| Requirements |
1. In the gas furnace passage, why is a suitably sized restriction 28 in passageway 24 a convenient way to adjust the air flow ratio?
2. Reproduce the stretch of the gas furnace passage from "FIG. 4 is a" through "load condition.".
3. Extend the gas furnace passage, picking up after its final sentence.

| Reading text |
+--

FIG. 4 is a schematic drawing of a gas control valve useful in the
practice of this invention.
FIGS. 5A and 5B are schematic diagrams of a secondary pilot and its
on and off positions respectively.
FIG. 6 is a timing diagram showing the control sequence for a heavy
load condition.
DESCRIPTION OF THE PREFERRED EMBODIMENT
Referring now to FIGS. 1 and 2 of the drawing, a housing 10
surrounds a combustion chamber 12 in which a main burner 14 is
located.
A blower 16 in a stack 18 draws air from outside the housing 10
through the combustion chamber 12. This air enters typically
through a louver in the furnace housing and comprises both primary
combustion air drawn directly into the main burner 14 and secondary
combustion air drawn into the combustion chamber itself. A venturi
22 located on the downstream side of the blower 16 in the stack 18
provides a negative pressure the magnitude of which is directly
related to the volumetric flow of the products of combustion out of
the combustion chamber 12. A flow passageway 24 is connected from
this venturi to a control pilot chamber 26.
Referring now to FIG. 2 as well as FIG. 1, as will be appreciated
by those skilled in the art, the flow of combustion products from
the control pilot to the venturi 22 can be made to have a known
direct relationship to the flow of combustion products from the
main combustion chamber. The venturi 22 provides equal pressure
drops across combustion chamber 12 and the control pilot housing
26. Placing a suitable sized restriction 28 in passageway 24 is
therefore a convenient way to adjust the ratio of air flow to a
predetermined desired ratio.

+--

| Dataset extract |
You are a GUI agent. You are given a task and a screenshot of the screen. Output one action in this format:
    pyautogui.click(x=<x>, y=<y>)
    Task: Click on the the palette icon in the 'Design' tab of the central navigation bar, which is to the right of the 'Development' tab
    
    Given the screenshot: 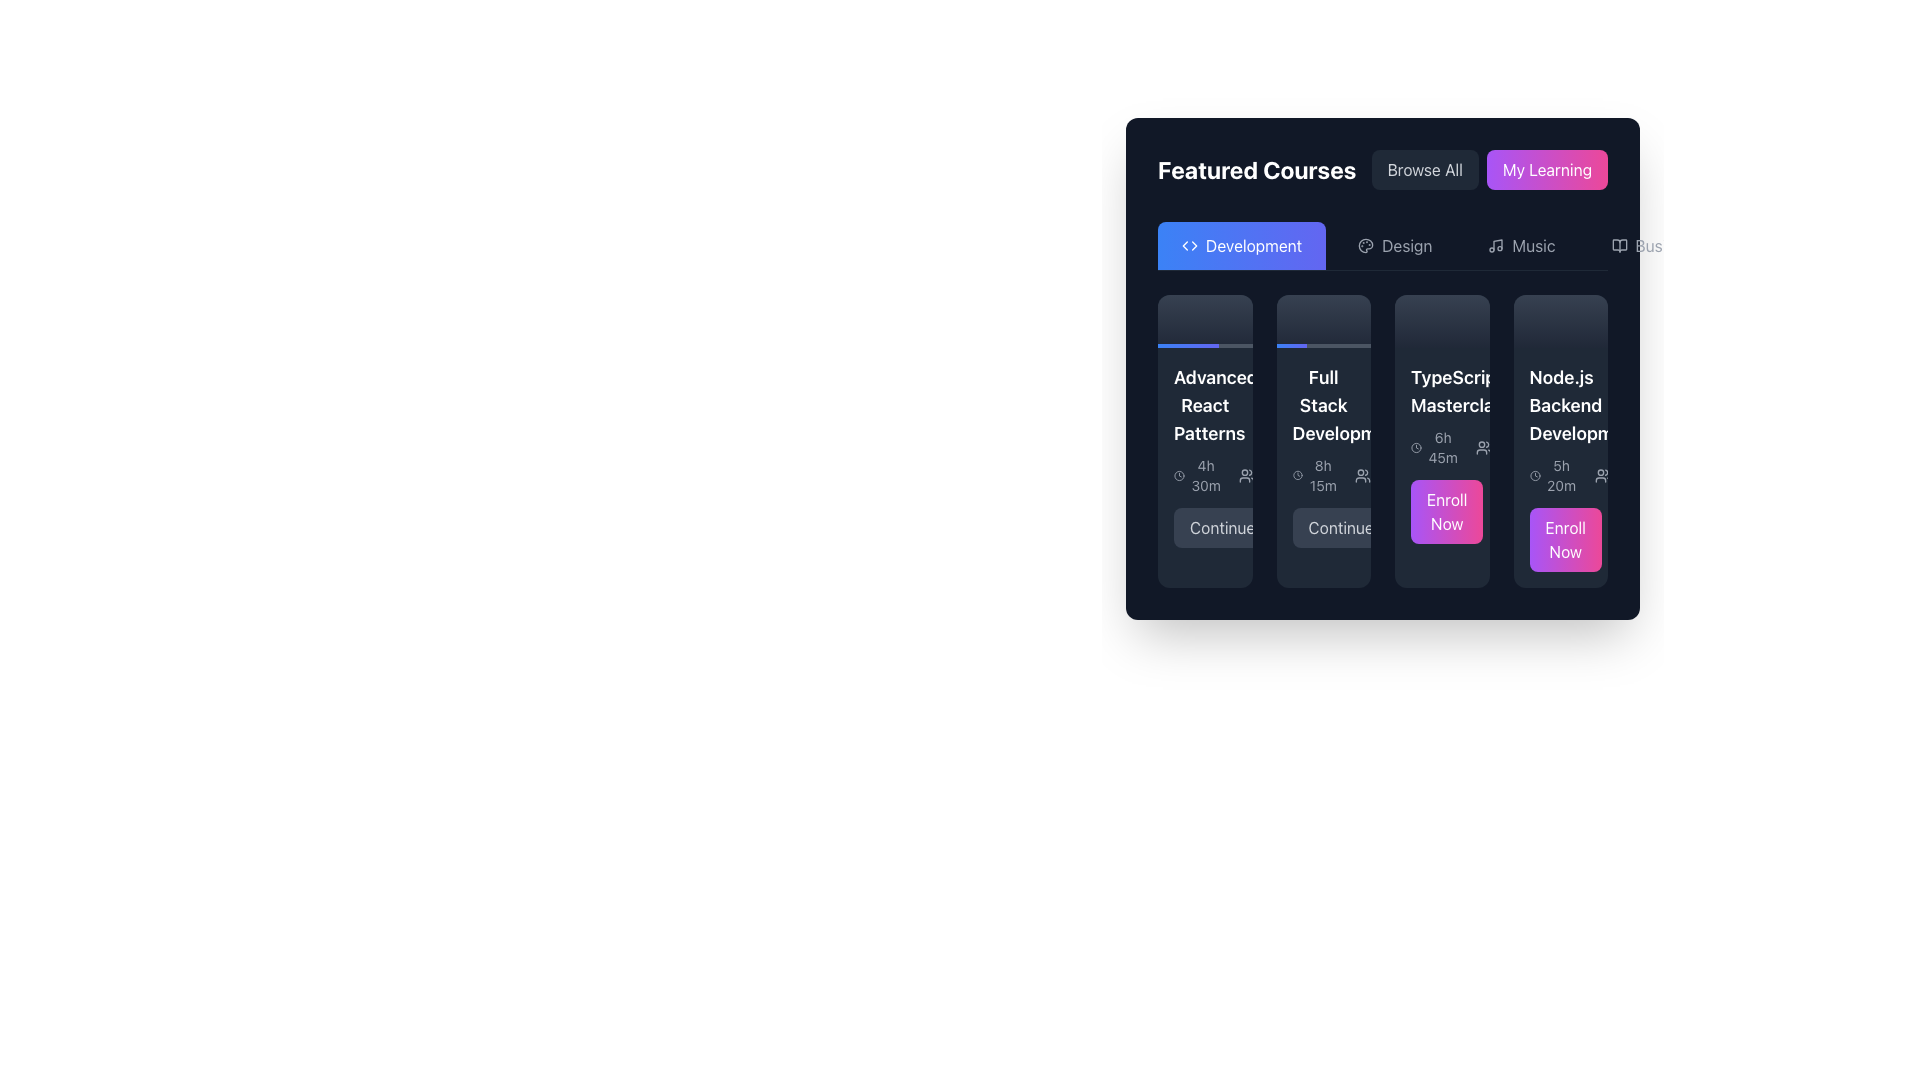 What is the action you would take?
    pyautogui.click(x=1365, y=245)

+--

| Set of answers |
1. The venturi 22 produces equal pressure drops across combustion chamber 12 and the control pilot housing 26. Because of this, a suitably sized restriction 28 placed in passageway 24 can set the ratio of air flow to a predetermined desired ratio.

2.
FIG. 4 is a schematic drawing of a gas control valve useful in the
practice of this invention.
FIGS. 5A and 5B are schematic diagrams of a secondary pilot and its
on and off positions respectively.
FIG. 6 is a timing diagram showing the control sequence for a heavy
load condition.

3.
Fuel for the main burner, primary pilot and a secondary pilot is
supplied by a suitable gas valve 38 through passageways 42, 44 and
46 respectively. Orifice 48 in the main burner fuel supply and
orifice 52 in the secondary fuel supply establish a predetermined
proportion between the gas fuel supply to the control pilot and the
gas fuel supply to the main burner during control operation.
A flame sensor 54, such as for example, a Kanthal flame rod, is
located in the control pilot housing 26. It senses the flame
ionization current of the control pilot. As will be appreciated by
those skilled in the art, the flame ionization current has a peak
value when the fuel-air ratio is at a certain value which is
constant for all hydrocarbon fuels. This value is slightly fuel
rich compared to stoichiometric conditions. By varying the valve
opening of the gas valve 38 which feeds both the main burner 14 and
the secondary pilot, this peak current value can be searched out
and used as a control point, maintaining the fuel-air ratio in the
secondary pilot housing at the slightly rich fuel-air ratio value
under all conditions of operation.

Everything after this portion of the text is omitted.